**What to produce:** Print the listing below exactly, leaving nothing out.

[Records supplied — start]

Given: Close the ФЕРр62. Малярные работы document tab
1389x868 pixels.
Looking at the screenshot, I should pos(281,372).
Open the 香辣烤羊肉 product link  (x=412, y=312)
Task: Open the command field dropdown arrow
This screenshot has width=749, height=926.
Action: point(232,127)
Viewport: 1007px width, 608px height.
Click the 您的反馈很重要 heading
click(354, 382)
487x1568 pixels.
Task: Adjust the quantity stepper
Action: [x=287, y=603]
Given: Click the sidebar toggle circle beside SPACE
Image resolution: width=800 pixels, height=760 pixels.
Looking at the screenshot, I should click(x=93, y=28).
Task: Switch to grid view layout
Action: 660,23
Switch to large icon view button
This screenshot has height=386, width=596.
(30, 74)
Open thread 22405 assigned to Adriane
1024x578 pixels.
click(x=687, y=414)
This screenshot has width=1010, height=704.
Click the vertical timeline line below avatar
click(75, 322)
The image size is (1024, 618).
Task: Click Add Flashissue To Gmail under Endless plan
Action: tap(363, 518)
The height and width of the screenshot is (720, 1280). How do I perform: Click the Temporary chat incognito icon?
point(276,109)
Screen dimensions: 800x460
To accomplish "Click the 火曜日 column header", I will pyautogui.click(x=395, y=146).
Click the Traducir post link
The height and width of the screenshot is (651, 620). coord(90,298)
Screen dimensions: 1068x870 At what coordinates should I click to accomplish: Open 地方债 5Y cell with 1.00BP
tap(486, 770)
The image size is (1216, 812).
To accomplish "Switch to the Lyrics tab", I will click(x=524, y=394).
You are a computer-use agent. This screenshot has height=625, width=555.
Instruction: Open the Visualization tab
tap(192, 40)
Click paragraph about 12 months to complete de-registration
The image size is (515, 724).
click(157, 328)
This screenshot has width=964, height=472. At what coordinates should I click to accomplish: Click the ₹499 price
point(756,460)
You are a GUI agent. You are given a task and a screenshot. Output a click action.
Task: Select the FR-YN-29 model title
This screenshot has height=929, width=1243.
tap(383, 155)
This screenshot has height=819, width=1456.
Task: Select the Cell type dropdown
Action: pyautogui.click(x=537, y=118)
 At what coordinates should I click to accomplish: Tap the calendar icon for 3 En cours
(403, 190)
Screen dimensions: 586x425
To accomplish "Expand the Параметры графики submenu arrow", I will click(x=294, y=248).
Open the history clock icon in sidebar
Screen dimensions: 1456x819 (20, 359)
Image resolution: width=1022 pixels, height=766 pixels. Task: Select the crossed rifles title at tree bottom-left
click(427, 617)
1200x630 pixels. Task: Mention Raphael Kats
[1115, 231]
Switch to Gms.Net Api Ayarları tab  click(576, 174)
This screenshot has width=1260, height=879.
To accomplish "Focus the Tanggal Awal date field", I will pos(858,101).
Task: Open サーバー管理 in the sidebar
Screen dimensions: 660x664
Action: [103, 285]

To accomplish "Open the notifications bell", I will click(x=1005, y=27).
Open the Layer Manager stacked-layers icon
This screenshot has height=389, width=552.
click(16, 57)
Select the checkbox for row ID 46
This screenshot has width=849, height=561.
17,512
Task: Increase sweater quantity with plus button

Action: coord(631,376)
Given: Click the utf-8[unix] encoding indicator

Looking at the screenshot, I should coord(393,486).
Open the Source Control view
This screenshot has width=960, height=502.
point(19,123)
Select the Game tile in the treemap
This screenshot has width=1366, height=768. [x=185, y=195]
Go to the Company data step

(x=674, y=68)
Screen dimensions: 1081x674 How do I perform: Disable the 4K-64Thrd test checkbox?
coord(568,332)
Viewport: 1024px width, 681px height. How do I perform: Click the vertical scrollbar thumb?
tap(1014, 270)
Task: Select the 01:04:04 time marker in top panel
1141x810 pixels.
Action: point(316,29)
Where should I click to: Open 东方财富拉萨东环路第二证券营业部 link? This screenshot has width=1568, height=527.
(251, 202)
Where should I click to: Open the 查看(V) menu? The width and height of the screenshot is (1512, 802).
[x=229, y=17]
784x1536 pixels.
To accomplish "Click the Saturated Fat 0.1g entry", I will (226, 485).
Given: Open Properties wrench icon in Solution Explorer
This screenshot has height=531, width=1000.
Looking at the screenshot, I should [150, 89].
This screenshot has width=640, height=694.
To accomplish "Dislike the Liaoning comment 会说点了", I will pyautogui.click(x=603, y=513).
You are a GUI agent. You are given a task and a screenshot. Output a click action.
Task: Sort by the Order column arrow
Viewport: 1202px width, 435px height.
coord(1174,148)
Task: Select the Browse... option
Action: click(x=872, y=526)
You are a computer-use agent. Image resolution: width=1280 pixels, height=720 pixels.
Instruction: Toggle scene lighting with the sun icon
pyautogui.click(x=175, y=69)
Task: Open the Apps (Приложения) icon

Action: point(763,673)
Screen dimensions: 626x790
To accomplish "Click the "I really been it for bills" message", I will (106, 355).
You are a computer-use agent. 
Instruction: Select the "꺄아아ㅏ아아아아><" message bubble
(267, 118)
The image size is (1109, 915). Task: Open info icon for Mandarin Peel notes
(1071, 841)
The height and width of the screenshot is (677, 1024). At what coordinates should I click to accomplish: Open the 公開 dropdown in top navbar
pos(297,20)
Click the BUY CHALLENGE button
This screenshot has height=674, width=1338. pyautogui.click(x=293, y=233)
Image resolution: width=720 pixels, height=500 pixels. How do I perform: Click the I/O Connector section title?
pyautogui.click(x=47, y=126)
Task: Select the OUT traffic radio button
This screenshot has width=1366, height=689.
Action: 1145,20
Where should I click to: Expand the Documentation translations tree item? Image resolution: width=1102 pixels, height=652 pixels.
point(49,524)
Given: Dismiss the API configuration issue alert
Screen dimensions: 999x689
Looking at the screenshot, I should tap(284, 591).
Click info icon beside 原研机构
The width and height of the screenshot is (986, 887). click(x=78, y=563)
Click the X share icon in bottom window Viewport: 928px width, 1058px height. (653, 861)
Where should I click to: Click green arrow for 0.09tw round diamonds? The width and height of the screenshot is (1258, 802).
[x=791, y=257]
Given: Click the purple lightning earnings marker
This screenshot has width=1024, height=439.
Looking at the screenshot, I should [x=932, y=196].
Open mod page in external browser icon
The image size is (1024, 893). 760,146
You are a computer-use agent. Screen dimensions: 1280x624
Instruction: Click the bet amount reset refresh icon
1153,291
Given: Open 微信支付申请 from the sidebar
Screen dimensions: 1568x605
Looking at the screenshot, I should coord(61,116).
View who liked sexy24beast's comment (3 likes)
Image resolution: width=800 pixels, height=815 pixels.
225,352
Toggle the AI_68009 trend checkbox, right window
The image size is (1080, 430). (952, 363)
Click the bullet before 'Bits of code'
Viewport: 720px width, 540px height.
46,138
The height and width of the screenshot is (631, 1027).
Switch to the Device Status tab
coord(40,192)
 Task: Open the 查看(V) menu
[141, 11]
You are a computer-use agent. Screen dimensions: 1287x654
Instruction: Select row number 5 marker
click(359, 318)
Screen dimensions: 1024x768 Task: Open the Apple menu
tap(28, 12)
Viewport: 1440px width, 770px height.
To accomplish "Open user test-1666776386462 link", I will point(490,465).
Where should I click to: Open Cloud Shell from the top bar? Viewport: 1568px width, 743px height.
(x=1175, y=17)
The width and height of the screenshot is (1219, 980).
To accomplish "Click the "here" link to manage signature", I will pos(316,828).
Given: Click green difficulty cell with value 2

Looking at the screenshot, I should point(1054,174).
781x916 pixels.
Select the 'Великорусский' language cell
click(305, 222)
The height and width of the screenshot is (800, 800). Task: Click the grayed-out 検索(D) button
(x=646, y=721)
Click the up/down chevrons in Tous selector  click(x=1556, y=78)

[Records supplied — finish]

**Expected answer:**
Given: Close the ФЕРр62. Малярные работы document tab
1389x868 pixels.
Looking at the screenshot, I should pos(281,372).
Open the 香辣烤羊肉 product link  (x=412, y=312)
Task: Open the command field dropdown arrow
This screenshot has width=749, height=926.
Action: point(232,127)
Viewport: 1007px width, 608px height.
Click the 您的反馈很重要 heading
click(354, 382)
487x1568 pixels.
Task: Adjust the quantity stepper
Action: [x=287, y=603]
Given: Click the sidebar toggle circle beside SPACE
Image resolution: width=800 pixels, height=760 pixels.
Looking at the screenshot, I should click(x=93, y=28).
Task: Switch to grid view layout
Action: 660,23
Switch to large icon view button
This screenshot has height=386, width=596.
(30, 74)
Open thread 22405 assigned to Adriane
1024x578 pixels.
click(x=687, y=414)
This screenshot has width=1010, height=704.
Click the vertical timeline line below avatar
click(75, 322)
The image size is (1024, 618).
Task: Click Add Flashissue To Gmail under Endless plan
Action: tap(363, 518)
The height and width of the screenshot is (720, 1280). How do I perform: Click the Temporary chat incognito icon?
point(276,109)
Screen dimensions: 800x460
To accomplish "Click the 火曜日 column header", I will pyautogui.click(x=395, y=146).
Click the Traducir post link
The height and width of the screenshot is (651, 620). coord(90,298)
Screen dimensions: 1068x870 At what coordinates should I click to accomplish: Open 地方债 5Y cell with 1.00BP
tap(486, 770)
The image size is (1216, 812).
To accomplish "Switch to the Lyrics tab", I will click(x=524, y=394).
You are a computer-use agent. This screenshot has height=625, width=555.
Instruction: Open the Visualization tab
tap(192, 40)
Click paragraph about 12 months to complete de-registration
The image size is (515, 724).
click(157, 328)
This screenshot has width=964, height=472. At what coordinates should I click to accomplish: Click the ₹499 price
point(756,460)
You are a GUI agent. You are given a task and a screenshot. Output a click action.
Task: Select the FR-YN-29 model title
This screenshot has height=929, width=1243.
tap(383, 155)
This screenshot has height=819, width=1456.
Task: Select the Cell type dropdown
Action: pyautogui.click(x=537, y=118)
 At what coordinates should I click to accomplish: Tap the calendar icon for 3 En cours
(403, 190)
Screen dimensions: 586x425
To accomplish "Expand the Параметры графики submenu arrow", I will click(x=294, y=248).
Open the history clock icon in sidebar
Screen dimensions: 1456x819 (20, 359)
Image resolution: width=1022 pixels, height=766 pixels. Task: Select the crossed rifles title at tree bottom-left
click(427, 617)
1200x630 pixels. Task: Mention Raphael Kats
[1115, 231]
Switch to Gms.Net Api Ayarları tab  click(576, 174)
This screenshot has width=1260, height=879.
To accomplish "Focus the Tanggal Awal date field", I will pos(858,101).
Task: Open サーバー管理 in the sidebar
Screen dimensions: 660x664
Action: [103, 285]

To accomplish "Open the notifications bell", I will click(x=1005, y=27).
Open the Layer Manager stacked-layers icon
This screenshot has height=389, width=552.
click(16, 57)
Select the checkbox for row ID 46
This screenshot has width=849, height=561.
17,512
Task: Increase sweater quantity with plus button

Action: coord(631,376)
Given: Click the utf-8[unix] encoding indicator

Looking at the screenshot, I should coord(393,486).
Open the Source Control view
This screenshot has width=960, height=502.
point(19,123)
Select the Game tile in the treemap
This screenshot has width=1366, height=768. [x=185, y=195]
Go to the Company data step

(x=674, y=68)
Screen dimensions: 1081x674 How do I perform: Disable the 4K-64Thrd test checkbox?
coord(568,332)
Viewport: 1024px width, 681px height. How do I perform: Click the vertical scrollbar thumb?
tap(1014, 270)
Task: Select the 01:04:04 time marker in top panel
1141x810 pixels.
Action: point(316,29)
Where should I click to: Open 东方财富拉萨东环路第二证券营业部 link? This screenshot has width=1568, height=527.
(251, 202)
Where should I click to: Open the 查看(V) menu? The width and height of the screenshot is (1512, 802).
[x=229, y=17]
784x1536 pixels.
To accomplish "Click the Saturated Fat 0.1g entry", I will (226, 485).
Given: Open Properties wrench icon in Solution Explorer
This screenshot has height=531, width=1000.
Looking at the screenshot, I should [150, 89].
This screenshot has width=640, height=694.
To accomplish "Dislike the Liaoning comment 会说点了", I will pyautogui.click(x=603, y=513).
You are a GUI agent. You are given a task and a screenshot. Output a click action.
Task: Sort by the Order column arrow
Viewport: 1202px width, 435px height.
coord(1174,148)
Task: Select the Browse... option
Action: click(x=872, y=526)
You are a computer-use agent. Image resolution: width=1280 pixels, height=720 pixels.
Instruction: Toggle scene lighting with the sun icon
pyautogui.click(x=175, y=69)
Task: Open the Apps (Приложения) icon

Action: point(763,673)
Screen dimensions: 626x790
To accomplish "Click the "I really been it for bills" message", I will (106, 355).
You are a computer-use agent. 
Instruction: Select the "꺄아아ㅏ아아아아><" message bubble
(267, 118)
The image size is (1109, 915). Task: Open info icon for Mandarin Peel notes
(1071, 841)
The height and width of the screenshot is (677, 1024). At what coordinates should I click to accomplish: Open the 公開 dropdown in top navbar
pos(297,20)
Click the BUY CHALLENGE button
This screenshot has height=674, width=1338. pyautogui.click(x=293, y=233)
Image resolution: width=720 pixels, height=500 pixels. How do I perform: Click the I/O Connector section title?
pyautogui.click(x=47, y=126)
Task: Select the OUT traffic radio button
This screenshot has width=1366, height=689.
Action: 1145,20
Where should I click to: Expand the Documentation translations tree item? Image resolution: width=1102 pixels, height=652 pixels.
point(49,524)
Given: Dismiss the API configuration issue alert
Screen dimensions: 999x689
Looking at the screenshot, I should tap(284, 591).
Click info icon beside 原研机构
The width and height of the screenshot is (986, 887). click(x=78, y=563)
Click the X share icon in bottom window Viewport: 928px width, 1058px height. (653, 861)
Where should I click to: Click green arrow for 0.09tw round diamonds? The width and height of the screenshot is (1258, 802).
[x=791, y=257]
Given: Click the purple lightning earnings marker
This screenshot has width=1024, height=439.
Looking at the screenshot, I should [x=932, y=196].
Open mod page in external browser icon
The image size is (1024, 893). 760,146
You are a computer-use agent. Screen dimensions: 1280x624
Instruction: Click the bet amount reset refresh icon
1153,291
Given: Open 微信支付申请 from the sidebar
Screen dimensions: 1568x605
Looking at the screenshot, I should coord(61,116).
View who liked sexy24beast's comment (3 likes)
Image resolution: width=800 pixels, height=815 pixels.
225,352
Toggle the AI_68009 trend checkbox, right window
The image size is (1080, 430). (952, 363)
Click the bullet before 'Bits of code'
Viewport: 720px width, 540px height.
46,138
The height and width of the screenshot is (631, 1027).
Switch to the Device Status tab
coord(40,192)
 Task: Open the 查看(V) menu
[141, 11]
You are a computer-use agent. Screen dimensions: 1287x654
Instruction: Select row number 5 marker
click(359, 318)
Screen dimensions: 1024x768 Task: Open the Apple menu
tap(28, 12)
Viewport: 1440px width, 770px height.
To accomplish "Open user test-1666776386462 link", I will point(490,465).
Where should I click to: Open Cloud Shell from the top bar? Viewport: 1568px width, 743px height.
(x=1175, y=17)
The width and height of the screenshot is (1219, 980).
To accomplish "Click the "here" link to manage signature", I will pos(316,828).
Given: Click green difficulty cell with value 2

Looking at the screenshot, I should point(1054,174).
781x916 pixels.
Select the 'Великорусский' language cell
click(305, 222)
The height and width of the screenshot is (800, 800). Task: Click the grayed-out 検索(D) button
(x=646, y=721)
Click the up/down chevrons in Tous selector  click(x=1556, y=78)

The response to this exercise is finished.